California’s soaring water prices are squeezing the farmers around Coalinga, too. Many are fallowing farmland to save water which has become unaffordable.
Farmers Deedee and Tom Gruber told CNN their water allocations have decreased to amounts insufficient to grow their 11 crops, which include thirsty walnuts and almonds. The Grubers estimate the water needed to grow just one of their crops next season — walnuts — would cost them $40,000.
“It would cost us more for water than what we will get for our walnuts,” Deedee Gruber told CNN.
California farmers say water scarcity, tightening water restrictions and now skyrocketing water prices are making it impossible for farmers to grow crops at all. The Grubers believe it will culminate in two ways: bankrupt farmers and higher food prices at the nation’s groceries.
From protests at the California’s state capitol this week to a living room full of worried farmers, California State Senator Melissa Hurtado, a Democrat who represents part of California’s southern Central Valley, has been listening to farmers’ stories about how drought and high water prices have affected them.
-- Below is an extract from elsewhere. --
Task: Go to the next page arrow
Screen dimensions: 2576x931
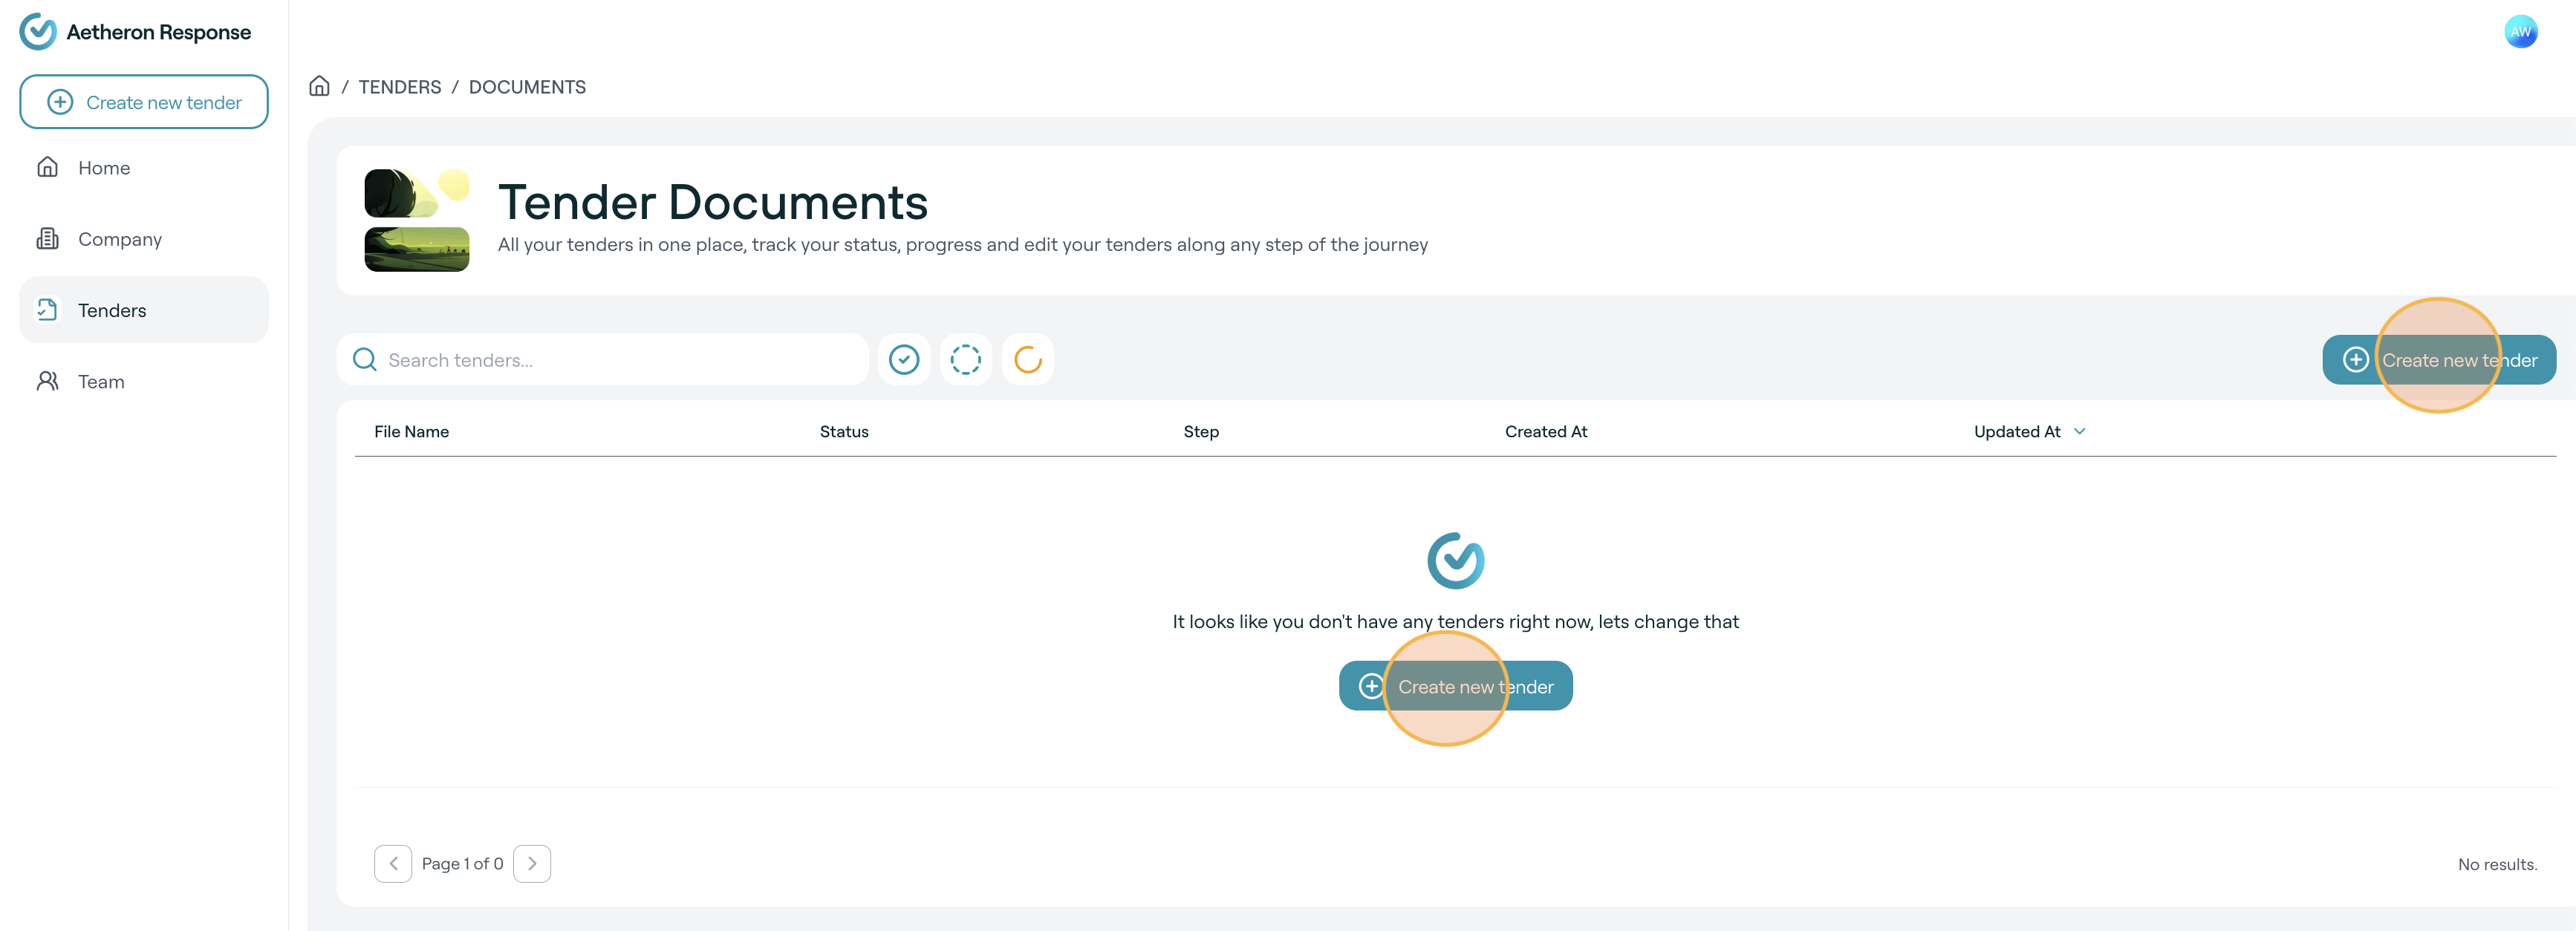Action: click(532, 863)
In an August letter, Hurtado and a bipartisan group of California legislators urged the US Justice Department to investigate “potential drought profiteering.” Hurtado suspects there could be price gouging in drought-stricken western states.
In an email response to Hurtado’s letter, the Justice Department said in October the complaint was “forwarded to the appropriate legal staff for further review.” The agency declined comment to CNN on what if any investigative actions it might take.
“People are making money off of less water availability,” Hurtado told CNN. “And that’s hurting real people — real farmers and real communities.”